■ DIRECTIONS ■
An exact copy of all the data is the expected answer.
═════ DATA SUPPLIED
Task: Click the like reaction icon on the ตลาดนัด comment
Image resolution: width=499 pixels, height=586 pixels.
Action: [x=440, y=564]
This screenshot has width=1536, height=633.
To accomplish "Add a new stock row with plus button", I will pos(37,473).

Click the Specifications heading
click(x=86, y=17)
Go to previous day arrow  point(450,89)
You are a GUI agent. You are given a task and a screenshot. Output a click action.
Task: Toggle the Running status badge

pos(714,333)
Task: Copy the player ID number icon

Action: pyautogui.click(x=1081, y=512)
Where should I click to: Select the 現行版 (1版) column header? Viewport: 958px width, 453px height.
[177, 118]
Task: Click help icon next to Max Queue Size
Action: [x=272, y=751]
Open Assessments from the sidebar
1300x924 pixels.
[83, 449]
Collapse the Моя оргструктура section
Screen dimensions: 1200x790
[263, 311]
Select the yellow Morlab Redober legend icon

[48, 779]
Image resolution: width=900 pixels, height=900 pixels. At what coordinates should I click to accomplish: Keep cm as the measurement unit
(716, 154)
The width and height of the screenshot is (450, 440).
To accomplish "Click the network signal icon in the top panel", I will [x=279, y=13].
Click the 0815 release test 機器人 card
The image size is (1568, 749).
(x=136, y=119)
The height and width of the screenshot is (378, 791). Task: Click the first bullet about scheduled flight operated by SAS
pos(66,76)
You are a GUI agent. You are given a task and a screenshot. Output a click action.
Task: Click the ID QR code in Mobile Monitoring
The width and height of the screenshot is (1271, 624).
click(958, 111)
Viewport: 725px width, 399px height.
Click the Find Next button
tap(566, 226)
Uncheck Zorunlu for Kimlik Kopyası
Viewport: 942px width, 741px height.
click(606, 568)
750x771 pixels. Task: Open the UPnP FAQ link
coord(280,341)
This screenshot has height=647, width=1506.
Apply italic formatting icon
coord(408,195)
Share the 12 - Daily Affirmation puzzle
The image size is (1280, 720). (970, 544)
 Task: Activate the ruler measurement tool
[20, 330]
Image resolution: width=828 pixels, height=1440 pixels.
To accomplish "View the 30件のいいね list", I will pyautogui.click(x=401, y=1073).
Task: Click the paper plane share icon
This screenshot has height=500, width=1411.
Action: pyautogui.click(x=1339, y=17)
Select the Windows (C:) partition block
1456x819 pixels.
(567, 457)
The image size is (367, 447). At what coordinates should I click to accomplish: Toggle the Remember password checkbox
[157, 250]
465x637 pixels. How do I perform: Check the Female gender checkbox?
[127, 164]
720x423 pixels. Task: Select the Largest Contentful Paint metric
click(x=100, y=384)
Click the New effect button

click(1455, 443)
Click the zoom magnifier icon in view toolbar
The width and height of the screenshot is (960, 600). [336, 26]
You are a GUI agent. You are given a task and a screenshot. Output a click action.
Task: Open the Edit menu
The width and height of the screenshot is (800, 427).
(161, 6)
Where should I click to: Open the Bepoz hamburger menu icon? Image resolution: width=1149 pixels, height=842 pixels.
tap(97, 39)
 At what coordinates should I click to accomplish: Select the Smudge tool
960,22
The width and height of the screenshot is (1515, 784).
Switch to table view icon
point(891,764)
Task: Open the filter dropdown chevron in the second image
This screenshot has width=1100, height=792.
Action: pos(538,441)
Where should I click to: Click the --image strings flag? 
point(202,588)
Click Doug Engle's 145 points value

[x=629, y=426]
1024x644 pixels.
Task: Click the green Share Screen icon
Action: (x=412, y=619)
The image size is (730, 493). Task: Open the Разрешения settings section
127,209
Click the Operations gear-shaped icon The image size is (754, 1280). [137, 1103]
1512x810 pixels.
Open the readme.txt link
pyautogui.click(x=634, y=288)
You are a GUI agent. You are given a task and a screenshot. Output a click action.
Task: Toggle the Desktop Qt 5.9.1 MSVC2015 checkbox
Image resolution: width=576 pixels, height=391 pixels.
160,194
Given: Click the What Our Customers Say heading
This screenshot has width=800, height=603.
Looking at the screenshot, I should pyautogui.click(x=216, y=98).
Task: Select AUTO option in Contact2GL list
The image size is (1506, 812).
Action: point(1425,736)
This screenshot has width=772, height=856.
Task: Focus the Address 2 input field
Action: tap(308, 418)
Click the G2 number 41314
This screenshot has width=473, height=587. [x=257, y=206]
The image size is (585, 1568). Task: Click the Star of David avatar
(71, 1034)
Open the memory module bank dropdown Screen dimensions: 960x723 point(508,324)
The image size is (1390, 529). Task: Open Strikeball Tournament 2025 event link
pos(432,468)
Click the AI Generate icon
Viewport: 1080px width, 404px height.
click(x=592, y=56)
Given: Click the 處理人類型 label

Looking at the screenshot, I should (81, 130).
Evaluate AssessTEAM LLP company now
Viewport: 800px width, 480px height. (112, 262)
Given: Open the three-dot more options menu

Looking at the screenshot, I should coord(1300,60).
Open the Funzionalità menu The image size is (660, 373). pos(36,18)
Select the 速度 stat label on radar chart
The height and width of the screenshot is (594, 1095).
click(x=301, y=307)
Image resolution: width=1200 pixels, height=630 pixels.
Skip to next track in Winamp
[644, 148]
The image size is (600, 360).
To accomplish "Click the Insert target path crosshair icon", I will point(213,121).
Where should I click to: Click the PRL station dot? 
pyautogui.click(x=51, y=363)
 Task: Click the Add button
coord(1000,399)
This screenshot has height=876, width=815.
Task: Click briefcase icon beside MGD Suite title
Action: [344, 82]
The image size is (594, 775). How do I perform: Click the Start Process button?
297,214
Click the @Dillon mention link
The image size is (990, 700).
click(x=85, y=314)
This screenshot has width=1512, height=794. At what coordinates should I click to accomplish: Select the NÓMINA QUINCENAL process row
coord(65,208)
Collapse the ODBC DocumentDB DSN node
══════════
■ TASK RESULT ■
Task: Click the like reaction icon on the ตลาดนัด comment
Image resolution: width=499 pixels, height=586 pixels.
Action: [x=440, y=564]
This screenshot has width=1536, height=633.
To accomplish "Add a new stock row with plus button", I will pos(37,473).

Click the Specifications heading
click(x=86, y=17)
Go to previous day arrow  point(450,89)
You are a GUI agent. You are given a task and a screenshot. Output a click action.
Task: Toggle the Running status badge

pos(714,333)
Task: Copy the player ID number icon

Action: pyautogui.click(x=1081, y=512)
Where should I click to: Select the 現行版 (1版) column header? Viewport: 958px width, 453px height.
[177, 118]
Task: Click help icon next to Max Queue Size
Action: [x=272, y=751]
Open Assessments from the sidebar
1300x924 pixels.
[83, 449]
Collapse the Моя оргструктура section
Screen dimensions: 1200x790
[263, 311]
Select the yellow Morlab Redober legend icon

[48, 779]
Image resolution: width=900 pixels, height=900 pixels. At what coordinates should I click to accomplish: Keep cm as the measurement unit
(716, 154)
The width and height of the screenshot is (450, 440).
To accomplish "Click the network signal icon in the top panel", I will [x=279, y=13].
Click the 0815 release test 機器人 card
The image size is (1568, 749).
(x=136, y=119)
The height and width of the screenshot is (378, 791). Task: Click the first bullet about scheduled flight operated by SAS
pos(66,76)
You are a GUI agent. You are given a task and a screenshot. Output a click action.
Task: Click the ID QR code in Mobile Monitoring
The width and height of the screenshot is (1271, 624).
click(958, 111)
Viewport: 725px width, 399px height.
Click the Find Next button
tap(566, 226)
Uncheck Zorunlu for Kimlik Kopyası
Viewport: 942px width, 741px height.
click(606, 568)
750x771 pixels. Task: Open the UPnP FAQ link
coord(280,341)
This screenshot has height=647, width=1506.
Apply italic formatting icon
coord(408,195)
Share the 12 - Daily Affirmation puzzle
The image size is (1280, 720). (970, 544)
 Task: Activate the ruler measurement tool
[20, 330]
Image resolution: width=828 pixels, height=1440 pixels.
To accomplish "View the 30件のいいね list", I will pyautogui.click(x=401, y=1073).
Task: Click the paper plane share icon
This screenshot has height=500, width=1411.
Action: pyautogui.click(x=1339, y=17)
Select the Windows (C:) partition block
1456x819 pixels.
(567, 457)
The image size is (367, 447). At what coordinates should I click to accomplish: Toggle the Remember password checkbox
[157, 250]
465x637 pixels. How do I perform: Check the Female gender checkbox?
[127, 164]
720x423 pixels. Task: Select the Largest Contentful Paint metric
click(x=100, y=384)
Click the New effect button

click(1455, 443)
Click the zoom magnifier icon in view toolbar
The width and height of the screenshot is (960, 600). [336, 26]
You are a GUI agent. You are given a task and a screenshot. Output a click action.
Task: Open the Edit menu
The width and height of the screenshot is (800, 427).
(161, 6)
Where should I click to: Open the Bepoz hamburger menu icon? Image resolution: width=1149 pixels, height=842 pixels.
tap(97, 39)
 At what coordinates should I click to accomplish: Select the Smudge tool
960,22
The width and height of the screenshot is (1515, 784).
Switch to table view icon
point(891,764)
Task: Open the filter dropdown chevron in the second image
This screenshot has width=1100, height=792.
Action: pos(538,441)
Where should I click to: Click the --image strings flag? 
point(202,588)
Click Doug Engle's 145 points value

[x=629, y=426]
1024x644 pixels.
Task: Click the green Share Screen icon
Action: (x=412, y=619)
The image size is (730, 493). Task: Open the Разрешения settings section
127,209
Click the Operations gear-shaped icon The image size is (754, 1280). [137, 1103]
1512x810 pixels.
Open the readme.txt link
pyautogui.click(x=634, y=288)
You are a GUI agent. You are given a task and a screenshot. Output a click action.
Task: Toggle the Desktop Qt 5.9.1 MSVC2015 checkbox
Image resolution: width=576 pixels, height=391 pixels.
160,194
Given: Click the What Our Customers Say heading
This screenshot has width=800, height=603.
Looking at the screenshot, I should pyautogui.click(x=216, y=98).
Task: Select AUTO option in Contact2GL list
The image size is (1506, 812).
Action: point(1425,736)
This screenshot has width=772, height=856.
Task: Focus the Address 2 input field
Action: tap(308, 418)
Click the G2 number 41314
This screenshot has width=473, height=587. [x=257, y=206]
The image size is (585, 1568). Task: Click the Star of David avatar
(71, 1034)
Open the memory module bank dropdown Screen dimensions: 960x723 point(508,324)
The image size is (1390, 529). Task: Open Strikeball Tournament 2025 event link
pos(432,468)
Click the AI Generate icon
Viewport: 1080px width, 404px height.
click(x=592, y=56)
Given: Click the 處理人類型 label

Looking at the screenshot, I should (81, 130).
Evaluate AssessTEAM LLP company now
Viewport: 800px width, 480px height. (112, 262)
Given: Open the three-dot more options menu

Looking at the screenshot, I should coord(1300,60).
Open the Funzionalità menu The image size is (660, 373). pos(36,18)
Select the 速度 stat label on radar chart
The height and width of the screenshot is (594, 1095).
click(x=301, y=307)
Image resolution: width=1200 pixels, height=630 pixels.
Skip to next track in Winamp
[644, 148]
The image size is (600, 360).
To accomplish "Click the Insert target path crosshair icon", I will point(213,121).
Where should I click to: Click the PRL station dot? 
pyautogui.click(x=51, y=363)
 Task: Click the Add button
coord(1000,399)
This screenshot has height=876, width=815.
Task: Click briefcase icon beside MGD Suite title
Action: [344, 82]
The image size is (594, 775). How do I perform: Click the Start Process button?
297,214
Click the @Dillon mention link
The image size is (990, 700).
click(x=85, y=314)
This screenshot has width=1512, height=794. At what coordinates should I click to accomplish: Select the NÓMINA QUINCENAL process row
coord(65,208)
Collapse the ODBC DocumentDB DSN node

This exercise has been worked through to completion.